Master thesis and internship[BR]- Master's thesis : Derivative-less control-based nonlinear vibration testing[BR]- Internship

Abstract

Characterizing the vibrational response of structures is essential for ensuring safety and integrity under dynamic loads, or "excitations". Linear systems resonate only at their natural frequencies, known as fundamental resonances, and obey the principle of superposition. Real-world structures exhibit nonlinear behavior, and the same excitation frequency can lead to multiple stable or unstable solutions, with possible jumps between solutions. In addition to their fundamental resonance, nonlinear systems can resonate at any multiple or fraction of the excitation frequency, a phenomenon known as superharmonic or subharmonic resonance. Experimental modal analysis, based on linear assumptions, fails to characterize nonlinear responses. New approaches have been developed for more systematic and reliable testing of nonlinear structures. This thesis investigates a recently introduced derivative-free method for experimental arclength control-based continuation (ACBC). The study focuses on a one-degree-of-freedom system with cubic nonlinearity, known as the Duffing oscillator.
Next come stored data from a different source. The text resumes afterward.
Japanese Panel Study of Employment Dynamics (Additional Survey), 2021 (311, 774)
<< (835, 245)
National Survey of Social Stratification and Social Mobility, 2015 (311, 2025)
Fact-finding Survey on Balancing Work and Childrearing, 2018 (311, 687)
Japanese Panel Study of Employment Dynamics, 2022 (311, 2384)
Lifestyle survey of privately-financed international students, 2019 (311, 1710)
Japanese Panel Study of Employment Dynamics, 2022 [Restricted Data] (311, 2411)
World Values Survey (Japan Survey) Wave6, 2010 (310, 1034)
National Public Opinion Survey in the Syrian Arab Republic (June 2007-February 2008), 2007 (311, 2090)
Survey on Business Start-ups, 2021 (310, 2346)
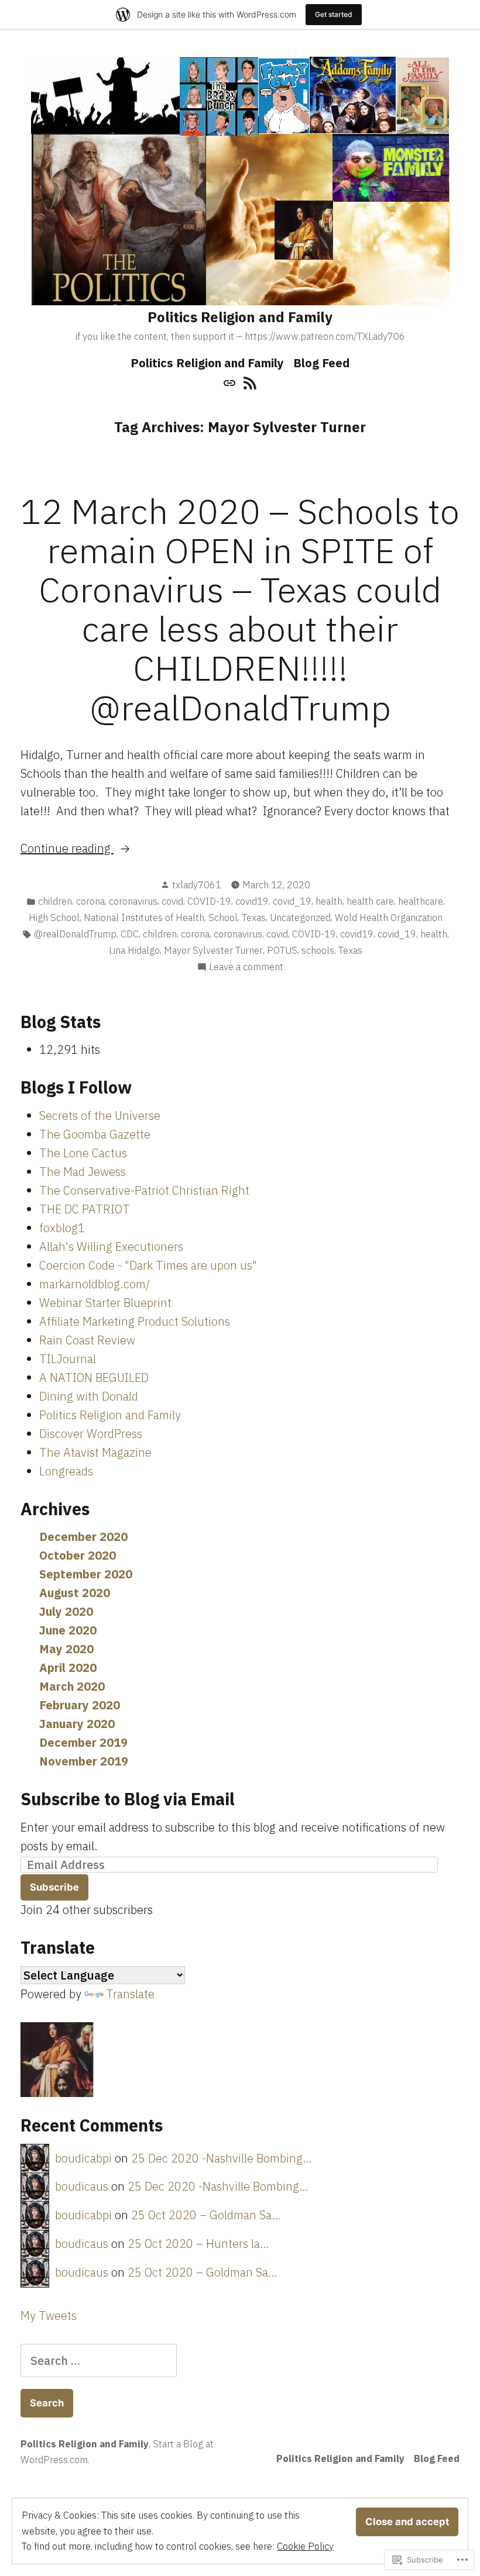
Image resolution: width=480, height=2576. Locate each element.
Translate (130, 1994)
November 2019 (83, 1761)
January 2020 (77, 1724)
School (223, 917)
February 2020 (79, 1705)
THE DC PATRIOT (84, 1209)
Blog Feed (321, 363)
Both a numerical Duffing oscillator and an experimental setup involving an electronic circuit simulating the Duffing oscillator’s behavior are considered. The ACBC method is applied to identify the frequency response of both numerical and electronic Duffing oscillators. While their fundamental resonance is fully identified, superharmonic and subharmonic resonances remain challenging to identify completely. To address these limitations, a new double-sweep strategy is introduced into the existing ACBC method. This approach successfully identifies superharmonic and subharmonic resonances, including isolated responses. Furthermore, the double-sweep strategy effectively detects isolated responses experimentally. It opens the door to advancing the study of secondary resonances, enhancing the design of mechanical structures to avoid unexpected failures and ensure long-term reliability.